And as far as what belief you share, that's what this is all about. Your revisionist philosophies edit Matthew and Mark to say that Jesus Changed these things when the language in no way supports it. It doesn't say he changed them and it does say that the wine is still wine. Point to me where Jesus says "This bread I've changed into my body and this wine I've changed into my blood". It isn't there. So who told you it was? Based on what? And to what end. See, language exists for a purpose. Assumptions exist to get you in trouble.
Your suggestion that believers in the literal word of Christ are dishonest is a curious evangelistic tactic. Good evening.
Oh please. Nice try but back up the wagon spanky. Literal translation? Belief in literal translation. If you can show me where in the text it says Jesus changed bread to flesh and wine to blood, I'll give you 10 bucks. It isn't there. Based on literall translation, the most that can be said is he referred to them as flesh and blood - not that he turned them into flesh and blood. So given that he returns and notes the wine is still wine and no change is noted, the only thing possible to literally infer is that he is speaking symbolically. I notice you did not offer that the wine is the new covenant. Did he change the wine into the new covenant such that in order to be saved we need to be drunk on grape juice 24/7. Following your logic, that would have to be the proper deduction though it is nowhere in the scripture implied or suggested. Is the wine the content of scripture of the NT - the NT is the verbal representation of what deliniates the new covenant so it must then be that it changed into a book. You might argue it's absurd; but, it's a logical extention of the fallacy invoked by your arguments. So if you please, demonstrate where in the verses it says christ physically changed these things. Because absent that, this is nothing more than a common Jewish feast of rememberance being established. Something Catholicism was pretty much entirely ignorant of when it started playing philosophy games with scripture. Had they learned from the Israelites instead of persecuting the daylights out of them, they might have known better.. though I woulnd't expect the logic to be any less flawed.

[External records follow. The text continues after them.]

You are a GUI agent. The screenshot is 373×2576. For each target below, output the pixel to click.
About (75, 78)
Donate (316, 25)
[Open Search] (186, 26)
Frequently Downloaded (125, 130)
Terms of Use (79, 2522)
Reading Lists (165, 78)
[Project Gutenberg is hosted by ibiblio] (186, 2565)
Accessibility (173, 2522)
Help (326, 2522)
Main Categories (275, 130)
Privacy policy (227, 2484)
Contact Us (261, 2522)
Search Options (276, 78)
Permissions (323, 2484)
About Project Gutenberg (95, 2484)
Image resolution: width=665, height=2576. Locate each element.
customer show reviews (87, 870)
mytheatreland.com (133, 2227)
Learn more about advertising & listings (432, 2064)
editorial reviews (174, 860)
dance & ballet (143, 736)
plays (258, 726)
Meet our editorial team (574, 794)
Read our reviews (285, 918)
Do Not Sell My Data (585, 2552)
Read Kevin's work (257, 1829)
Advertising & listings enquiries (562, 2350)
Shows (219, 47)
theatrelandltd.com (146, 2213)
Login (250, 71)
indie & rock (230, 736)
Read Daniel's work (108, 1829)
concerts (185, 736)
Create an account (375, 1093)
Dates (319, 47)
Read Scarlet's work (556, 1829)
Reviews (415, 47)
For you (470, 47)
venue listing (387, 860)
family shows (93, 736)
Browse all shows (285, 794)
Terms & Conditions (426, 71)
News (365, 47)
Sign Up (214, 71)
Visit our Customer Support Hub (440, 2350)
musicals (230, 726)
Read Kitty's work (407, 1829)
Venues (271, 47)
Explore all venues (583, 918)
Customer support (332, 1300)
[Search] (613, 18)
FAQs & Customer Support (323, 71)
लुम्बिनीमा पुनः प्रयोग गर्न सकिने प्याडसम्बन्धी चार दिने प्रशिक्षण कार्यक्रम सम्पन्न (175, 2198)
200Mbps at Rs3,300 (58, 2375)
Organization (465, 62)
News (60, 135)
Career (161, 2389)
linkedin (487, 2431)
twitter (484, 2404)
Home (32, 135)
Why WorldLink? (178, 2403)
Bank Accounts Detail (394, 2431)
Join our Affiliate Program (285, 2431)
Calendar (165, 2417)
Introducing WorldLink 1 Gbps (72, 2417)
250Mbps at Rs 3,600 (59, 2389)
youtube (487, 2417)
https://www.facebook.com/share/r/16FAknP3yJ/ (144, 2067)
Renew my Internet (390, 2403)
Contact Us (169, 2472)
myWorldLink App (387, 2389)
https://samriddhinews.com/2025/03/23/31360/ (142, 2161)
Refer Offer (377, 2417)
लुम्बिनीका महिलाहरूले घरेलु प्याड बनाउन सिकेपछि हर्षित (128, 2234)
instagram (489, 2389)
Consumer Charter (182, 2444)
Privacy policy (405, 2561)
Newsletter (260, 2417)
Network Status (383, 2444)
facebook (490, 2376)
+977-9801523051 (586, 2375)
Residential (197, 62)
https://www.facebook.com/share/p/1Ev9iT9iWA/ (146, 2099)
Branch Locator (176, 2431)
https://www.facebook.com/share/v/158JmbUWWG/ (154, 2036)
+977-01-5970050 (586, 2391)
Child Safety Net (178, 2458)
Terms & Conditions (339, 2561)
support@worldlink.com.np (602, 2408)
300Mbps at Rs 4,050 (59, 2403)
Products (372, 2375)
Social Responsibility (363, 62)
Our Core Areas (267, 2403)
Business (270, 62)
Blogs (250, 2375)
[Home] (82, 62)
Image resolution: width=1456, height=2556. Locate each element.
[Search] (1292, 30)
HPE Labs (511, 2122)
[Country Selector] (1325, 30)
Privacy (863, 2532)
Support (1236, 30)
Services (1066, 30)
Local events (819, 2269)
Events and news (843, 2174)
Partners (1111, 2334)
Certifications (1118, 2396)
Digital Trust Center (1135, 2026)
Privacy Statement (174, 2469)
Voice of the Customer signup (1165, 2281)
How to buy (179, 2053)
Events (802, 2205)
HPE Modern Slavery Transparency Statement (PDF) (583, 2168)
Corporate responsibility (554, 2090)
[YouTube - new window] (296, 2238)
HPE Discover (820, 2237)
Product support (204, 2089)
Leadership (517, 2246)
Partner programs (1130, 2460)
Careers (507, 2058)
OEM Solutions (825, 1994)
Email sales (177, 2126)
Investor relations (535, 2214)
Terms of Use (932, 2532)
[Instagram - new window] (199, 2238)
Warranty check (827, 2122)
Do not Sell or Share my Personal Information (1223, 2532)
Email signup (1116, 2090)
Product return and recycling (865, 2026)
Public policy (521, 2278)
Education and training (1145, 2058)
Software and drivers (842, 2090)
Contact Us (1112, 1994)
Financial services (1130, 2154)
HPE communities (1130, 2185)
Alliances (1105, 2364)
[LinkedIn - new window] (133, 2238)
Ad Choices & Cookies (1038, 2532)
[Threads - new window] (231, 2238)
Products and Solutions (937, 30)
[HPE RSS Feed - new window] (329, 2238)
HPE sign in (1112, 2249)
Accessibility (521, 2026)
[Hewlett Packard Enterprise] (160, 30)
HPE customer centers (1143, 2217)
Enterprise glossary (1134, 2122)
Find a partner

2) We (Lutherans, by the way) believe that the bread and wine are bread and wine, but that at the communion table those hosts are also the body and blood of Christ. The hosts don't lose their physical form, instead, they become invested with the actual presence of Christ.
It probably makes more sense to say "we believe what the bible means". It seems to be over simplistic to say we believe it is literal because there are parts that are figurative and parts that are typology. God does so much data compressing it is hard to explain how much is really in there.